Standing out in a crowded marketplace
Jacobs Douwe Egberts recently acquired the Ti Ora brand and relaunched it with a new identity and packaging across Europe and China. Brown&co and Look360 were challenged to create a bespoke tin to sit alongside the pouch packaging, help drive purchase and encourage gifting. Elisabeth Skoda asked Bic Bicknell, co-founder and 3d director at Brown&co, about the design challenges and opportunities of different packaging materials.
What would you consider the most important factors that can make a pack stand out on the shelf?
It’s generally acknowledged that people shopping in the supermarket spend little time considering purchase decisions and competing brands have only a few fleeting seconds to attract attention and convert a sale. Categories such as tea offer a myriad of choices and every pack is trying to make a subconscious connection, so anything disruptive within the category or visually distinctive will have a better chance at standing out and catching the eye. Presenting Ti Ora in a pouch pack format immediately differentiates from the conventional, rectangular carton box and giving away a free, durable tin adds immense value and functional benefit to the brand proposition and experience.
Ti Ora’s overt use of satin-white combined with pure, minimalistic pack formats reflects the brand’s essential purity but also takes a different approach to communicating natural, herbal ingredients alongside a sea of competing tea brands all communicating flavour in the old conventional way.
On launch, Ti Ora provided end of aisle gondola merchandising and point of sale which provides prominence and additional support to getting noticed.
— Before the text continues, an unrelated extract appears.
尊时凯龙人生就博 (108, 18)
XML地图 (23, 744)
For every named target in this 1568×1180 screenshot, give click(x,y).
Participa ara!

This encourages trial and uptake of this new brand in what is a highly competitive and over-subscribed category.
What are the specific challenges and opportunities of the tin format combined with a print carton wrap?
Printed tinplate has been used for over 200 years and remains one of the most popular materials for presenting food products in a premium and attractive way, especially during the festive season and for promotional purposes.
Its inherent metallic quality can be exploited and combined with print to create highly decorative finishes and the tinplate can be embossed to create detailed, three dimensional surfaces. It has an enduring and nostalgic quality and delivers a perception of value and quality like no other material. It is also far less likely to be disposed of after use.
Tin pack construction has altered little and there are limitations to what can be achieved in terms of shape and form but modern processes now mean that embossing and registration of print is far more accurate. Embossing the top of the lid is nothing new but we wanted to create a deep concave surface onto which we embossed the central Kiwi character. This was a new innovation that the supplier had not attempted before. Working closely with the Chinese manufacturer during development and prototyping was crucial to achieving the final design as originally conceived and within the cost targets imposed.
Have you noticed any change of perception of this packaging material in recent years?
Tin is enjoying something of a revival as a means of offering a durable and practical storage container. It is especially pertinent when used in the context of sustainability and the environmental impact of single use packaging. Latest figures show steel as Europe's most recycled packaging material for the 12th consecutive year with the recycle rate of tinplate increasing from 25% in 1991 to 74% in 2012.
When durable tins are provided with lightweight and minimal refill packs they deliver a compelling combination that reduces waste whilst delivering functional benefits that many other primary packaging cannot. Strength, waterproofing and secure sealing make tins perfect for providing airtight storage for everything from tea to biscuits and chocolates.
Tins are arguably the most kept and re-purposed items of packaging ever produced and a good, attractively designed tin can end up being used for years, if not decades. Increasingly consumers are making purchase decisions based on environmental factors and packs that can be used within a circular economy or ‘up-cycled’ are perceived in a positive way.
How did you go about capturing a New Zealand feel for the brand?
The brand identity (created by Turner Duckworth) has a strong graphic presence combining bold typography with a memorable Kiwi character that instantly communicates a New Zealand provenance and flavour. The role of structural packaging is to compliment and support the two-dimensional branding but there was also an opportunity to reflect other Ti Ora brand values.
Where the typography has imperfections that echo the irregularities of nature the tin has a simplicity which hints at purity and perfection. Where the Kiwi delivers a ‘smile in the mind’ with its charm the cube-like proportions of the tin also engage and encourage people to pick it up and explore its surfaces.
The Ti Ora tin design doesn’t attempt to be overtly ‘New Zealand’ and, whilst being ‘natural’ the brand is bright, refreshing and uplifting. The inherent sensorial qualities delivered by its flawless, eggshell finish, tactile embossing, snug-fitting lid and aesthetically pleasing proportions were all inspired by the countries amazing mountains, valleys, skies and vistas.